The local American Legion is stepping out strong sponsoring the big county fair which they claim will be the largest and best ever held in the 12th District. They have the promise of the aid of the local citizens, past fair management, the county agents and the business houses. An exact date has not been set.
Two big checks have come to Ordinary J. W. Flanders. The past due money for the Confederate veterans and the second quarter gas tax check. The veterans check was for $1,600. Each veteran received $50, payment based on $200 per year. The 1919 legislature increased the pensions to $360 per year payable in $30 each per month, but does not go into effect till January 1930. The State spent four hundred thousand to pay Georgia pensioners this quarter. The gas tax check amounted to $1,418.14 for the second quarter.

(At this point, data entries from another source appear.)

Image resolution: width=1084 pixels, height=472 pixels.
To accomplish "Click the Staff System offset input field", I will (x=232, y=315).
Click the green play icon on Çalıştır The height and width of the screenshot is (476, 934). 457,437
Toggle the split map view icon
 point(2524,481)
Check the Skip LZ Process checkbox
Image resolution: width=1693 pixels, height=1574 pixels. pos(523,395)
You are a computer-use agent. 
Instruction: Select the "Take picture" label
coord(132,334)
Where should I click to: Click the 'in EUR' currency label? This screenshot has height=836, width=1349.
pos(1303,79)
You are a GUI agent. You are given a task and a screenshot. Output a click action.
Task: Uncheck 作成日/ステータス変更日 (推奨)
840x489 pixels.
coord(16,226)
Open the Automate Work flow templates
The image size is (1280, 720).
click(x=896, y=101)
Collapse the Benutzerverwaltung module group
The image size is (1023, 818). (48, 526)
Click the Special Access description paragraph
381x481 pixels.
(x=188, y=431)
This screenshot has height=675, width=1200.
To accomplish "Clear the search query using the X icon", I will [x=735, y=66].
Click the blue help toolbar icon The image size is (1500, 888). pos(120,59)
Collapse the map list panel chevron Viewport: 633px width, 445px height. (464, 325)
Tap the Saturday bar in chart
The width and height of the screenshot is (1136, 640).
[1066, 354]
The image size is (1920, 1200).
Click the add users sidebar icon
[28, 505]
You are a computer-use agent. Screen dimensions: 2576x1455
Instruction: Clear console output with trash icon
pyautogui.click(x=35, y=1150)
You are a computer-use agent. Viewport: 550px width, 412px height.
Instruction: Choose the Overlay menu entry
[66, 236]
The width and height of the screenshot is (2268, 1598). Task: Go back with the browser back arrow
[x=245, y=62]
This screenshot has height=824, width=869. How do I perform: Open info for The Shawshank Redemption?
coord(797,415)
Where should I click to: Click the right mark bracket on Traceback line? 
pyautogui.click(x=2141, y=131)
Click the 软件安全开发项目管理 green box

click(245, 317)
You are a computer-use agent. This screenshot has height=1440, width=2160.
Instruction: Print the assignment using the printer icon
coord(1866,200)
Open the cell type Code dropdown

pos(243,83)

Wrightsville High School opens on the tenth. Miss Christine Claxton is in nurse training at Oglethorpe University in Savannah. Mr. Harvey Hatcher will enter the School of Commerce at University of Georgia. Mrs. O. H. Tompkins will be principal of Pebble City, Georgia schools. Miss Beulah Moseley is in Athens at the State Normal College.
Miss Erna Flanders wed Mr. Alex Morrison at Aiken, South Carolina. Miss Alma Webb wed Mr. Talmadge Logue on August 25th. Mr. & Mrs. Hugh Beddingfield had a boy, Hugh, Jr. on August 22nd.
At the home of Will Cochran near Donovan, Layson Beecham wanted to do away with a dynamite cap that was left in the house, took it outside and pitched it some 50 feet into the yard. It exploded and sent some sort of missile, part of the cap, or rock, which hit an 18 month old baby boy sitting on the porch, in the right jugular vein of the throat. The child was bleeding profusely and rushed to Dr. Brantley who dressed it. The boy is said to be ok.
C. S. Bradshaw, Jr., about 6 years old, smothered to death in a pile of cotton in the back of his father's barn, 5 miles west of town on the Dublin road. He is a son of Mr. & Mrs. Clarence S. Bradshaw. It was about 30 minutes his mother found him breathless. Only his feet and part of his legs stood above the cotton. Efforts to revive him did not work. His father was off on a fishing trip at the time. He was buried at Pleasant Grove.
Maybelle Hall, colored, got the worst end of a bloody fight in her home, and her husband Willie, charged with attacking her as she lay in the bed. She said Willie jumped out of bed, hit her over the head with a fire poker almost bending the rod double. She jumped up to try to defend herself but her face and eyes were full of blood and could not see. He then began pelting her with his fists. This went on about 20 minutes when she finally made a run to the neighbors. Willie changed his bloody clothes, then went to Chief Crawford who locked him up. Maybelle filed attempted murder against him and he is now rooming with Sheriff W. D. Rowland.
Have you ever heard of a cow giving birth to a calf when the mother cow was less than a year old? Well this happened in this county. The cow liked three weeks being a year and gave birth on the plantation of Mr. Brown Douglas. Old timers say this was a very unusual thing.
Farmer Monroe Cook is gathering 5 acres of old time bunch butter beans on his Adrian road farm. He expects to pick 2,000 pounds with an average market price of seven cents. He is shipping them to Atlanta. This crop of butter beans will be followed by cabbage. This is another example of farmers diversifying from cotton.
Mr. Walter Eugene Smith of Pleasant Plains community died on August 27th after being confined to his bed for three weeks with typhoid fever. He was a deacon at Pleasant Plains and buried at Beulah. He was 32 years old and left a wife, seven children, three brothers including Will Tom Smith, a sister, and a half sister.